Hak hidup yang salah satunya didukung oleh kualitas kesehatan, sering terabaikan karena kelalaian negara, pengabaian, maupun pelaziman budaya. Misalnya, angka kematian ibu melahirkan di Indonesia masih cenderung tinggi, Kementerian Kesehatan RI mencatat 183 kasus per 100 ribu kelahiran pada tahun 2022. Sementara di NTT per Juni 2022 tercatat 63 kasus kematian ibu melahirkan. Dunia global terus memperjuangkan bahwa pada tahun 2030, angka kematian ibu melahirkan didorong turun dan harus di bawah 70 kasus per 100 ribu kelahiran hidup.
Di Sumba, pengabaian layanan Kesehatan, kelalaian orang-orang terkait dengan tanggung jawab kesehatan jarang dianggap sebagai persoalan yang krusial.
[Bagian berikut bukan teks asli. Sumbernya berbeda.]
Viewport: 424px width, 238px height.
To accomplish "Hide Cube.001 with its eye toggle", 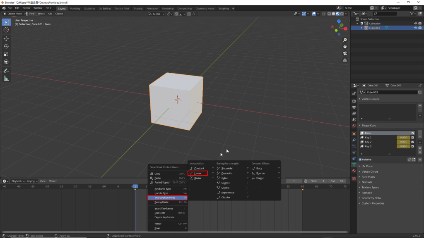I will click(416, 28).
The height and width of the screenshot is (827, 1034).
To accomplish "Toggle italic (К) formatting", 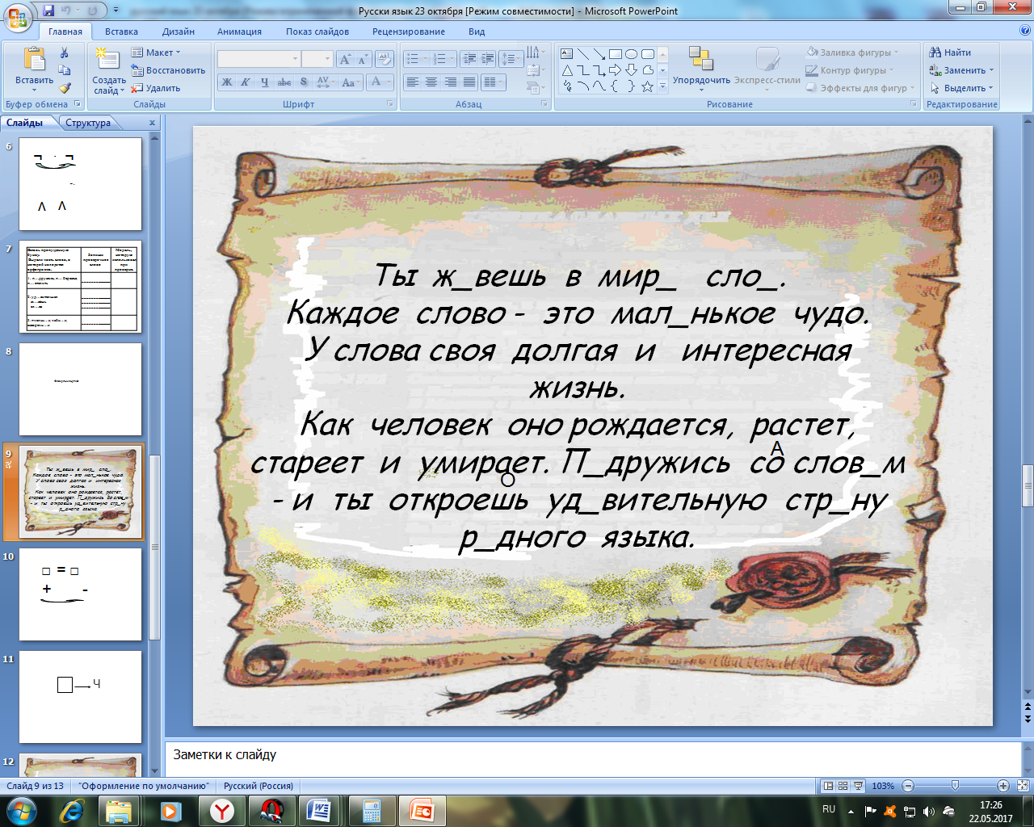I will 246,82.
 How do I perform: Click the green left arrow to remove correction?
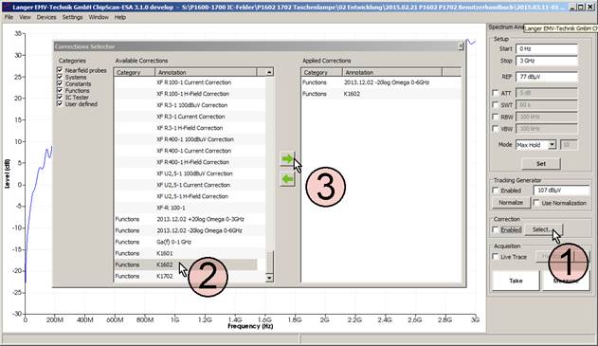tap(287, 179)
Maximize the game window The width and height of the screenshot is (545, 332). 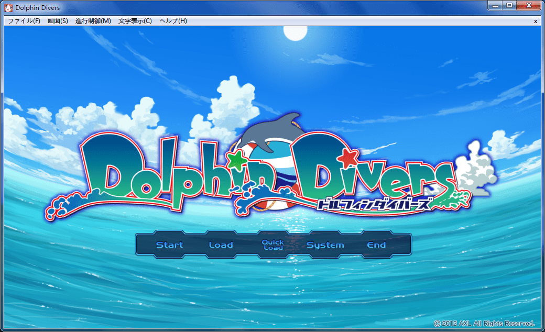509,6
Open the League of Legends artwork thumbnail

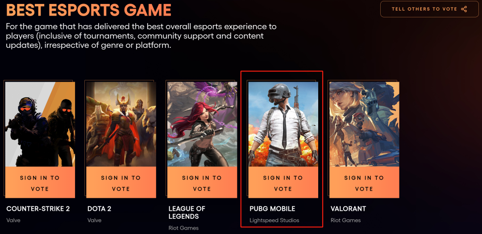(x=202, y=124)
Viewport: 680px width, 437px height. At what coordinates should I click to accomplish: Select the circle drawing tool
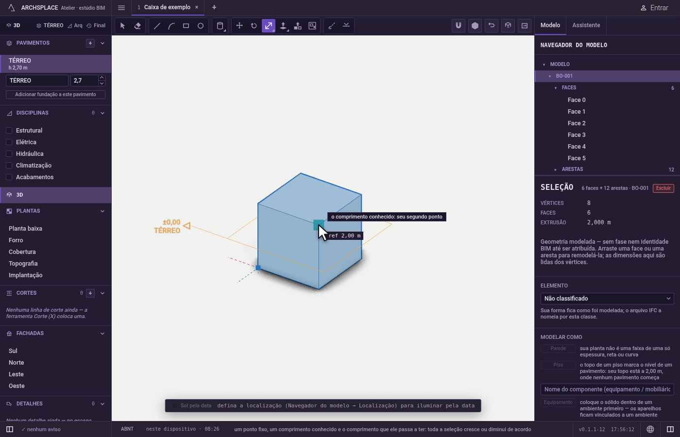[201, 26]

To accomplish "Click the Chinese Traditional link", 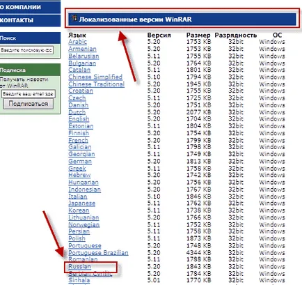I will [96, 84].
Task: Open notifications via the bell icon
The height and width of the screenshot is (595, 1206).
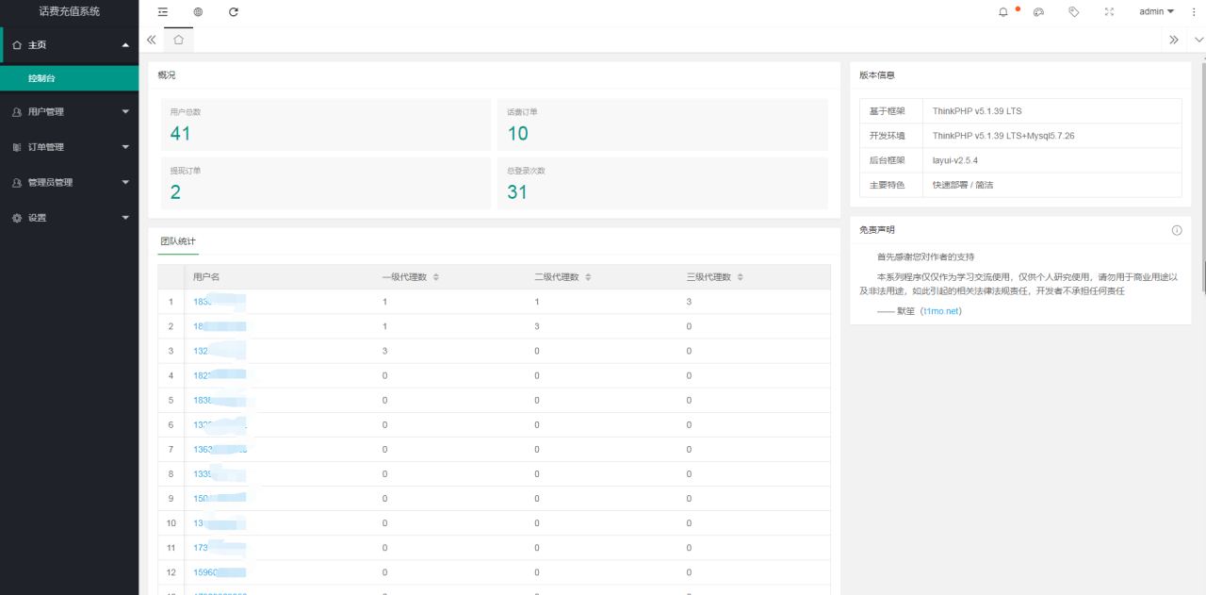Action: click(1003, 12)
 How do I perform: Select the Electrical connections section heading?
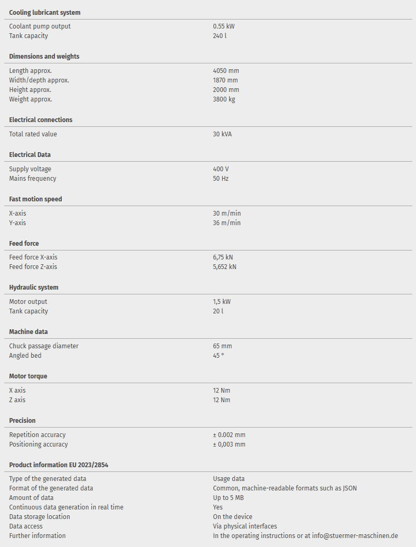[x=41, y=120]
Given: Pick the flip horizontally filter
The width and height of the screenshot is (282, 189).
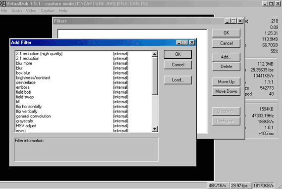Looking at the screenshot, I should [x=29, y=107].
Terlebih berbagai praktek budaya yang merapuhkan kualitas hidup perempuan, kurangnya pengetahuan akan kesehatan, sehingga banyak perempuan lebih memilih acuh tak acuh akan kesehatan diri. Dari latar belakang ini maka penting bagi perempuan-perempuan desa khususnya di Kabupaten Sumba Timur yang dikenal sebagai daerah terluar, terpencil dan tertinggal, diberi pemahaman mengecek kesehatan secara rutin untuk terpenuhinya hak-hak kesehatan.
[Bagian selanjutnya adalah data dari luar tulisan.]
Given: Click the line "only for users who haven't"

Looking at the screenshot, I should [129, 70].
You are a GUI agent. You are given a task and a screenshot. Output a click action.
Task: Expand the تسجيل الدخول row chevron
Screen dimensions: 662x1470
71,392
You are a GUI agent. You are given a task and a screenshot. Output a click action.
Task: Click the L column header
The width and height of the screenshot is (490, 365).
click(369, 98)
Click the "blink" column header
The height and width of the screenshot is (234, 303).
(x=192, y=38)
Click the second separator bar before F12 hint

Kesadaran atas hak kesehatan juga ditanamkan pada kelompok perempuan komunitas tenun ikat di Tantuku, Kec. Nggaha Ori Angu. Multiplikasi Stube HEMAT di Sumba bekerjasama dengan perawat dan kader desa hadir memeriksa kesehatan ibu-ibu peserta kelompok tenun di Tanatuku terhadap penyakit endemik Malaria (10/02/2023). Kader kesehatan Kalita Mboru didampingi perawat Jeni, terlebih dahulu menyampaikan pentingnya memeriksa kesehatan secara berkala seperti tes malaria. Peserta yang hadir juga diajarkan pola hidup sehat, seperti tidur menggunakan kelambu untuk menghindari gigitan nyamuk Malaria yang membawa parasit atau bakteri yang akan menginfeksi sel darah merah. Selain gigitan nyamuk, malaria dapat menjangkit manusia melalui tranfusi darah, pemakaian jarum suntik, dan janin bisa terinfeksi dari ibunya.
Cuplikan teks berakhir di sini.